# No IRS : Not important!



## Poje (Aug 2, 2012)

I looked at many reviews now on the new 2016 Cruze and the fact that it doesnt have an IRS, Independant rear suspension, isnt important at all. Of course a Double-wishbone or Multi-link rear suspension is better on paper, but the final product, the actual driveability and handling of the car has little to do with that fact.

It's like saying : "My car has 300+hp." That can be a fact, but that wont tell you if its a STI or a Nissan Titan with the new Cummins diesel!

Many in the press, reviewers and random peeps on the net cryed about the fact it wasnt an IRS, but they forget that most of the cars in this class have a torsion beam. In reality, It's all about the *Tuning*.

Chevy has done a very good job tuning the old Cruze's chassis and from the reviews i saw for the new Cruze, its even better!

I raced with my old Cruze, passing WRX and such on the Track, everyone was very impressed with my Cruze and no one EVER asked if i had an IRS, because they knew better.

· · · ·

* Exercise directions *
Output, word for word, the portion of the forum post that opens with the words containing "## Poje (Aug" and closes with "new Cummins diesel!". The listing after this point comes from a different source than the forum post.

* Data *

· · · ·

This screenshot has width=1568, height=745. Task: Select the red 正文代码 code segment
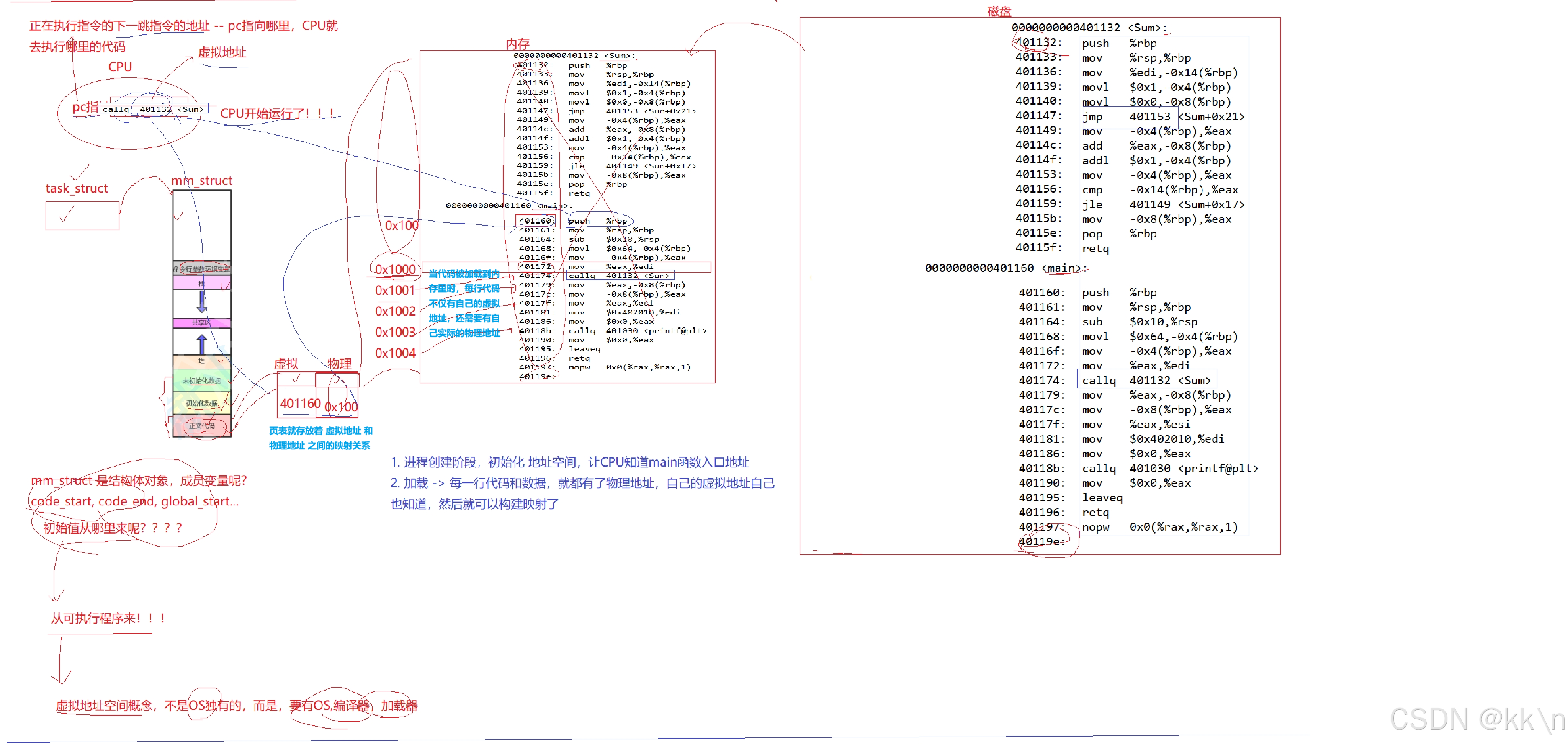[x=201, y=425]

· · · ·

* Reply *
## Poje (Aug 2, 2012)

I looked at many reviews now on the new 2016 Cruze and the fact that it doesnt have an IRS, Independant rear suspension, isnt important at all. Of course a Double-wishbone or Multi-link rear suspension is better on paper, but the final product, the actual driveability and handling of the car has little to do with that fact.

It's like saying : "My car has 300+hp." That can be a fact, but that wont tell you if its a STI or a Nissan Titan with the new Cummins diesel!